A top European Union lawmaker is in jail. She's one of four people charged by Belgian prosecutors with taking bribes from a Gulf State. The prosecutor did not name the state, but Belgian media have identified it as World Cup host Qatar. Teri Schultz reports from Brussels.

TERI SCHULTZ, BYLINE: Last month, European Parliament Vice President Eva Kaili gave a glowing speech about Qatar on the floor of the EU legislature.


EVA KAILI: They are a new generation of intelligent, high-educated people, and they are peace negotiators. They are good neighbors and partners.

SCHULTZ: She also criticized fellow EU lawmakers who didn't share that view.


KAILI: Still, some here are calling to discriminate them. They bully them, and they accuse everyone that talks to them or engages of corruption.

SCHULTZ: Saturday, Kaili was arrested on charges of corruption after Belgian police found 600,000 euros stashed in her house. Now she and her partner, a parliamentary adviser, are among those jailed, also accused of money laundering and participation in a criminal organization. She's been kicked out of her political party in Greece and has been suspended from her vice presidential duties. All of this came just a few days before the European Parliament was scheduled to vote on starting negotiations to grant visa-free travel to citizens of Qatar and three other countries. But many lawmakers now call for the matter to be reexamined. Among them is Erik Marquardt, a key player in drafting the proposed legislation.

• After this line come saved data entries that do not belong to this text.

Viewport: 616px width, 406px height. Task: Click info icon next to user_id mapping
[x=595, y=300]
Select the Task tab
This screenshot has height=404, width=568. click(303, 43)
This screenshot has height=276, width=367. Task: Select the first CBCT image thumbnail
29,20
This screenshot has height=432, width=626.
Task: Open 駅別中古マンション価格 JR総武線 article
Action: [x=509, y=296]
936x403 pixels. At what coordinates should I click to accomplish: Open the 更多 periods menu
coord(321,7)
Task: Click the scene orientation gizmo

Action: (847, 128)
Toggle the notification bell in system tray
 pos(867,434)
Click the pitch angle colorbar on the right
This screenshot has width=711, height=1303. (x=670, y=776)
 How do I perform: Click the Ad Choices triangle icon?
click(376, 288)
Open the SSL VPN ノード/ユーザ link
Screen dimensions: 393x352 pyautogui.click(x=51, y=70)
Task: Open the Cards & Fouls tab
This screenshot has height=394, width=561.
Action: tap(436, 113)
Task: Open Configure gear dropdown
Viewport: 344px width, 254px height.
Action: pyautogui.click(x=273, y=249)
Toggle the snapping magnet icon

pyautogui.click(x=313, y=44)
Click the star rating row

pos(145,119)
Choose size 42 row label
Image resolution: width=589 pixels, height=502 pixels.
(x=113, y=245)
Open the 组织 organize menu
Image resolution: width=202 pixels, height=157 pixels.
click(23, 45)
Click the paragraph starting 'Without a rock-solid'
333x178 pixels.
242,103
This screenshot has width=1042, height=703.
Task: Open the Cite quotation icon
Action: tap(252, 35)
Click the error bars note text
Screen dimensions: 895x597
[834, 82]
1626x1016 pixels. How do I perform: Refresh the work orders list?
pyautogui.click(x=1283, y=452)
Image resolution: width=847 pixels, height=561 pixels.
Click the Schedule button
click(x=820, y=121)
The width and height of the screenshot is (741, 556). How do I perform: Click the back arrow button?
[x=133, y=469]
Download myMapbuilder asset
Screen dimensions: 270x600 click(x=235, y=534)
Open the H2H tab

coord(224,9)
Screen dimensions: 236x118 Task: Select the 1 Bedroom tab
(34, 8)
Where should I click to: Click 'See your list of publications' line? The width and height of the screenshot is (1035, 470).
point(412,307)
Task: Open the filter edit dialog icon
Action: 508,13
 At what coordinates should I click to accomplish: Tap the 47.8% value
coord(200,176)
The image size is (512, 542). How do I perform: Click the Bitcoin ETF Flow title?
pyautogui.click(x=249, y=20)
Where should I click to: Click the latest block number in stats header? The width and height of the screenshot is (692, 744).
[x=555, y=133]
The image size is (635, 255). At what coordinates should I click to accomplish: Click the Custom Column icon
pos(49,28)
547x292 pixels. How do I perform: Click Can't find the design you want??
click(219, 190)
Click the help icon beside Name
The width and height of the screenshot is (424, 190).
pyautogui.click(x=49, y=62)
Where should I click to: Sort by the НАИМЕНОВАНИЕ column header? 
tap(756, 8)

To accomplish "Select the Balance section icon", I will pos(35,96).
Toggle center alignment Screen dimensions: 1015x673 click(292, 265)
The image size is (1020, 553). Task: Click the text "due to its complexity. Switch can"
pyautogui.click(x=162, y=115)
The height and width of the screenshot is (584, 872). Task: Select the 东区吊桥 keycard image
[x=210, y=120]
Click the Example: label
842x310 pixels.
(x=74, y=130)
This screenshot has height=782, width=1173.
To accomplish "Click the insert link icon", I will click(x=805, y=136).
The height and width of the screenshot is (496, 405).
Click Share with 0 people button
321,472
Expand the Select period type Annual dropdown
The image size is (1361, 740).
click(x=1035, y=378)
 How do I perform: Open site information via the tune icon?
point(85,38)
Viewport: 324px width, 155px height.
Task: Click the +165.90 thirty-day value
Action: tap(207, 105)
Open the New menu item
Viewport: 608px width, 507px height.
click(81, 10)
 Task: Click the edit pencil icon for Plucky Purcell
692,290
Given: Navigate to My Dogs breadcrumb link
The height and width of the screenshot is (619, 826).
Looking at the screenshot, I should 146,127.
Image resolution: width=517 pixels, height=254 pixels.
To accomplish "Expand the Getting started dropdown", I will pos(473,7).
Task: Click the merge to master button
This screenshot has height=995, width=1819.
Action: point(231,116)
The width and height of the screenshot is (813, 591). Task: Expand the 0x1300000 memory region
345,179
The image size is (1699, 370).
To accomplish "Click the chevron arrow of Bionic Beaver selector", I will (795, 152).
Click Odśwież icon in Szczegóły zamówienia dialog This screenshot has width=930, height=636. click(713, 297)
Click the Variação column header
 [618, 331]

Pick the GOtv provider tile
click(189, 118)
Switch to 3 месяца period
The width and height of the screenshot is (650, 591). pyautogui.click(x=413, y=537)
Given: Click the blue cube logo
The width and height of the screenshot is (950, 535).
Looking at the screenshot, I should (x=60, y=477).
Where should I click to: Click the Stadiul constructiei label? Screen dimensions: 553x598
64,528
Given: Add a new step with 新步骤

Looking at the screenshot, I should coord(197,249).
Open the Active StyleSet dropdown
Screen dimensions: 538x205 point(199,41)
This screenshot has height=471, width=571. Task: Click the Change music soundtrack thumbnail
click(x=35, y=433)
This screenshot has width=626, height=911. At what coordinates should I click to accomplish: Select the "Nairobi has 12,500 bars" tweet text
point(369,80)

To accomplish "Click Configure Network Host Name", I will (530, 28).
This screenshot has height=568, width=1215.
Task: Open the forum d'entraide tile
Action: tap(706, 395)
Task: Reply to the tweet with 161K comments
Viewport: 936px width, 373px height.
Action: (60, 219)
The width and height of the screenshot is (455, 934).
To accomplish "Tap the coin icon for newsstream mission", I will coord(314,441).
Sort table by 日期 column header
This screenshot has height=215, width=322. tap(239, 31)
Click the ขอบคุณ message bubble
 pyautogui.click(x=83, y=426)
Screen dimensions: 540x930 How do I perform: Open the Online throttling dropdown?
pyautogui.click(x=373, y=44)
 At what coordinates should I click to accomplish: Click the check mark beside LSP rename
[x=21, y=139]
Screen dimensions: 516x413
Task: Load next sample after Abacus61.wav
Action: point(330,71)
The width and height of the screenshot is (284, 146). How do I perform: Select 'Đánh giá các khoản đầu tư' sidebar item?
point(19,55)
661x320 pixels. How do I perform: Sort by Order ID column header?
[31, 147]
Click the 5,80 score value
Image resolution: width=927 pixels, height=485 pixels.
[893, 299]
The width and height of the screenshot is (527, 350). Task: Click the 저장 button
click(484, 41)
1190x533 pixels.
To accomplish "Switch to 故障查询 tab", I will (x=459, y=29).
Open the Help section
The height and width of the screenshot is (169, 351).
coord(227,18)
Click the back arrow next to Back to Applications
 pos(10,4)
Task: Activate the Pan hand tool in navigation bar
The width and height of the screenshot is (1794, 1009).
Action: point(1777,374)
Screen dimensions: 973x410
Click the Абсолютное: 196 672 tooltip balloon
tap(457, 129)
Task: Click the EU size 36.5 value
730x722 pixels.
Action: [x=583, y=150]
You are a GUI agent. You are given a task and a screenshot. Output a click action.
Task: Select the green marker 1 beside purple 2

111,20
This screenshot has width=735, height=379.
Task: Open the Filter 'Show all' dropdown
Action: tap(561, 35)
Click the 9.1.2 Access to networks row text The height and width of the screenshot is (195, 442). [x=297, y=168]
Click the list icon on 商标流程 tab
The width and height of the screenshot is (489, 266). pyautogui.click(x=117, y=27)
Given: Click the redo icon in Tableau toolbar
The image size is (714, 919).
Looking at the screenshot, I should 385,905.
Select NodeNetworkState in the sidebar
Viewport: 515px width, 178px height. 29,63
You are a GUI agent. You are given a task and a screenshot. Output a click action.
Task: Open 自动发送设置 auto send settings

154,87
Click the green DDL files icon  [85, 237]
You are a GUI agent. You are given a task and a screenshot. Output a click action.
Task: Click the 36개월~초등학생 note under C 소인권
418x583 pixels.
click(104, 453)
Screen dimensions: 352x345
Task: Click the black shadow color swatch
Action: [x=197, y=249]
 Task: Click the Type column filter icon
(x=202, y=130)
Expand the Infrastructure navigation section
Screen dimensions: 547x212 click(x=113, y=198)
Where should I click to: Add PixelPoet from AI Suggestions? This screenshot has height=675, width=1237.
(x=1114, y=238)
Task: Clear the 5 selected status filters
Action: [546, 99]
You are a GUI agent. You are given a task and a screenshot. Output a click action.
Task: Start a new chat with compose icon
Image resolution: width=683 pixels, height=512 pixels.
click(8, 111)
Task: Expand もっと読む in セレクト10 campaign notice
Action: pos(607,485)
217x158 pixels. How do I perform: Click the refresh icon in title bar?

ERIK MARQUARDT: You cannot act like you have a great partnership with a country that is attacking your democracy with corruption.

SCHULTZ: Marquardt says Kaili approached him personally on the matter, and he was struck by her lack of subtlety.

MARQUARDT: It was very obvious that she was very much in favor of giving the visa waiver to Qatar very fast, with not so many conditions. But she was not so interested in the other countries.

SCHULTZ: Alberto Alemanno is an EU lawyer who's long campaigned for lobbying transparency and reform. He suggests improvements as simple as making parliamentarians declare all their meetings. He says, while rules exist, enforcement and consequences are too weak and that no one should be shocked this happened.

ALBERTO ALEMANNO: Hopefully, this scandal will lead to a great reckoning that will create the political appetite that has always been lacking within the European institution to further enhance and upgrade the current ethical system.

SCHULTZ: Qatar, which is currently hosting the World Cup, has released a statement saying it categorically rejects any attempts to associate it with accusations of misconduct. It says, any such association is, quote, "baseless and gravely misinformed."